Document passage ->
○ ○ ○ ○ ○ ○ ○
Stairs in Greenwich Lead to Molecules in Space

A couple of geometric details about the Queen’s House

Tulip Stairs in Queen Anne's House

which I described a couple of days ago.  The building is square but too wide to be cubic; its central salon, however, is said to be a cube of 40 feet on a side.  And its Tulip Stair

Tulip Stairs in the Queen's House

was England’s first spiral stairway without a central support.  Such a support consists either of a pillar or of the inner ends of the steps stacked on each other, or both.  Instead, these steps support each other at their outer ends and are cantilevered from the wall.  Cantilevering is where a piece sticks out from on, or in, a wall and is supported only at that end.

Of old, I would have pulled out a sketchbook and made a quick drawing of this jaggedly-flowing shape.  Now I could scarcely do that, even if there hadn’t been people going up and down and stepping on my toes.

(British, “treading on”.  There’s much vagueness in this little area of vocabulary.  The whole assemblage can be “a stair” or “a stairs”.  One of its pieces can be “a stair” or “a step”.  The horizontal surface of one of those is its “tread”, the vertical its “riser”.  You can take a “step” or a “pace”.)

Once, cycling through Italy, I came past a place in the Alban Hills called Monte Porzio Catone, “Mount Porcius Cato.”  (It is near the site of ancient Tusculum, from which came a Roman family of which at least seven were named Marcus Porcius Cato.  We remember mostly the patriarch, Cato the Elder or “Cato the Censor,” the stern senator who tried to scold Rome back into its old ways and who ended every speech, about whatever subject, with: “Furthermore, I judge that Carthago delenda est – Carthage should be destroyed.”  All troublesome foreigners should be dealt with by force, not negotiation.  Carthage was eventually conquered and razed, its surviving people sold into slavery, and its site sown with salt.)

Along the road  near Monte Porzio Catone I noticed the gateway to the Astronomical Observatory of Rome, so I went in, and up the driveway, and entered the building.  There was nobody about.  I walked up stairs and along corridors past open doors, but found nobody.  I waited a while, passing the time by drawing the stairway, but I had to leave without meeting an astronomer.

Observatory at Monte Porzio Catone

(The sketch is only a little over 8 inches high and 5 wide, and I’ve just noticed that in the scan, which I made some time ago, the marks down the left are not features of the building but holes with the sketchbook’s spiral wire going through them.)

Such stairways are often called “spiral,” but they’re really helical.  A spiral is a curve in one plane, like a groove in an old record or like my spiral library.

A three-dimensional curve that slopes around the sides of a cylinder or cone is a helix.  The Monte Porzio Catone stairway looks to be a helix that reverses direction, like the many hairpin-bend roads up Italian hillsides.  The Tulip Stair is a right-handed helix, which means one that curves rightward as it goes onward.
○ ○ ○ ○ ○ ○ ○
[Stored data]

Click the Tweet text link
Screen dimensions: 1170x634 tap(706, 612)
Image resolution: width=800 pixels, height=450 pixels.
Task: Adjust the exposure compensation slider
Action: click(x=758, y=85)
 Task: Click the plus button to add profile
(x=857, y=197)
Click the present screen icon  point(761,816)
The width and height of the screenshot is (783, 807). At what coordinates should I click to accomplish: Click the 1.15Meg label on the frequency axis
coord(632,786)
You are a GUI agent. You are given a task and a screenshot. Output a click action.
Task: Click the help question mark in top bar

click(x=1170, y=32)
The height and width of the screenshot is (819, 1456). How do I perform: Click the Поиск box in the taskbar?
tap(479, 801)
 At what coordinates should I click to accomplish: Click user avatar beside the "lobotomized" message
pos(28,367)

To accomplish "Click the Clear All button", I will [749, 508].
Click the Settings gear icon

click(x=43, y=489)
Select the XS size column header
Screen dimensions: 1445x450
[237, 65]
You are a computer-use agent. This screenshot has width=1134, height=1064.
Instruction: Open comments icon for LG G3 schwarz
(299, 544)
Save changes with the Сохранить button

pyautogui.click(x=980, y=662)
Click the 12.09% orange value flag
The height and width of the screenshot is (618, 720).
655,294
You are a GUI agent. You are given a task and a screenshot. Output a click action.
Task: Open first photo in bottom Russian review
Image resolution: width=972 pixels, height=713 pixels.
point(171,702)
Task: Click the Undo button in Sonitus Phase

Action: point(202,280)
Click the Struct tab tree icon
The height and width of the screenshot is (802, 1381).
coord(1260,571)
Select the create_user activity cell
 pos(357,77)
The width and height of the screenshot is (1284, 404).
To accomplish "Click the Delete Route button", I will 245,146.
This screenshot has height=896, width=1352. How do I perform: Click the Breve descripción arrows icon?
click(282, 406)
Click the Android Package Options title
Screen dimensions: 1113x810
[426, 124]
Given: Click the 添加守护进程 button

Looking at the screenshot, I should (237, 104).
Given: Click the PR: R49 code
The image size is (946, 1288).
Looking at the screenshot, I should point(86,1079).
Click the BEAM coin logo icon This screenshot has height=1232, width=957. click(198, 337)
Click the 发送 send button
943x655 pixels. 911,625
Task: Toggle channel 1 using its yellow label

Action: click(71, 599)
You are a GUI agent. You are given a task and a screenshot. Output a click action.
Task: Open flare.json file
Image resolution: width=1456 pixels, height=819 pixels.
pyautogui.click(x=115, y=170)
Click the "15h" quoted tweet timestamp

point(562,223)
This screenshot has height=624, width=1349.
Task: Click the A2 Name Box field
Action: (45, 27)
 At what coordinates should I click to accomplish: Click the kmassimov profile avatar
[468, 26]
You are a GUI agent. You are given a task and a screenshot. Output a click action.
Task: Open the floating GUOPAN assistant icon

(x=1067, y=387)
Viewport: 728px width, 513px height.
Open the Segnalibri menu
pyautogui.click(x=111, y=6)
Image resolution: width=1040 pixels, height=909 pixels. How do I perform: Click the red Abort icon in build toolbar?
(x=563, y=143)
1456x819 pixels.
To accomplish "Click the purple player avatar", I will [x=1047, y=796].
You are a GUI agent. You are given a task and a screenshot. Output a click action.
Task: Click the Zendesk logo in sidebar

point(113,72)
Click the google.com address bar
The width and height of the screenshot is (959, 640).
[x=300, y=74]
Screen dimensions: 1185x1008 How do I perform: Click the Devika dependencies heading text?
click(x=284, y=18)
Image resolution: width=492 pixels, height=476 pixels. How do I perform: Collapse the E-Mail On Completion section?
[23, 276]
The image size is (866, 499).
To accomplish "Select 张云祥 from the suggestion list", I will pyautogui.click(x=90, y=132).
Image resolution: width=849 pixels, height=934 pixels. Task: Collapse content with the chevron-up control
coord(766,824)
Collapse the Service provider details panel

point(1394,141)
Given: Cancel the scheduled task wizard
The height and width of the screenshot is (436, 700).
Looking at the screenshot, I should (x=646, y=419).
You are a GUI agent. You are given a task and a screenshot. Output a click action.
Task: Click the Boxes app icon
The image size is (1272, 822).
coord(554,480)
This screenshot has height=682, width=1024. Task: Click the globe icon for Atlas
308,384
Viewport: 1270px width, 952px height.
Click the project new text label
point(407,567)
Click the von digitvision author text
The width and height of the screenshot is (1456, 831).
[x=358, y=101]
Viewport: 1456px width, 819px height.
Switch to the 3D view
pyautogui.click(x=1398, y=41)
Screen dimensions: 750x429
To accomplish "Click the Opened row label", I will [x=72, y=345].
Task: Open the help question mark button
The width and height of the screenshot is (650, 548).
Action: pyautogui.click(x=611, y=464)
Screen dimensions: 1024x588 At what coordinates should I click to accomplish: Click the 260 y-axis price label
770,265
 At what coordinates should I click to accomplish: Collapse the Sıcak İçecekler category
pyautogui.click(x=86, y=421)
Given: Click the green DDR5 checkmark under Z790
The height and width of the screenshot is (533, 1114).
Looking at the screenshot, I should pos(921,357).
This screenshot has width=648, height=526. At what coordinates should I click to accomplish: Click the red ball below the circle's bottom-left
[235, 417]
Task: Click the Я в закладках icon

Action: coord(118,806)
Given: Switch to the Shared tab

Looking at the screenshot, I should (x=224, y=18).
○ ○ ○ ○ ○ ○ ○
Request A ->
Rewrite the part of the essay on the Greenwich stairs starting at "was England’s first" and ending at "at that end.", with "pillar" replaced by "column".
Request B ->
Reproduce the stored data word for word, starting at its first line and ending at the line that contains "tap(479, 801)".

Exercise solution A ->
was England’s first spiral stairway without a central support.  Such a support consists either of a column or of the inner ends of the steps stacked on each other, or both.  Instead, these steps support each other at their outer ends and are cantilevered from the wall.  Cantilevering is where a piece sticks out from on, or in, a wall and is supported only at that end.

Exercise solution B ->
Click the Tweet text link
Screen dimensions: 1170x634 tap(706, 612)
Image resolution: width=800 pixels, height=450 pixels.
Task: Adjust the exposure compensation slider
Action: click(x=758, y=85)
 Task: Click the plus button to add profile
(x=857, y=197)
Click the present screen icon  point(761,816)
The width and height of the screenshot is (783, 807). At what coordinates should I click to accomplish: Click the 1.15Meg label on the frequency axis
coord(632,786)
You are a GUI agent. You are given a task and a screenshot. Output a click action.
Task: Click the help question mark in top bar

click(x=1170, y=32)
The height and width of the screenshot is (819, 1456). How do I perform: Click the Поиск box in the taskbar?
tap(479, 801)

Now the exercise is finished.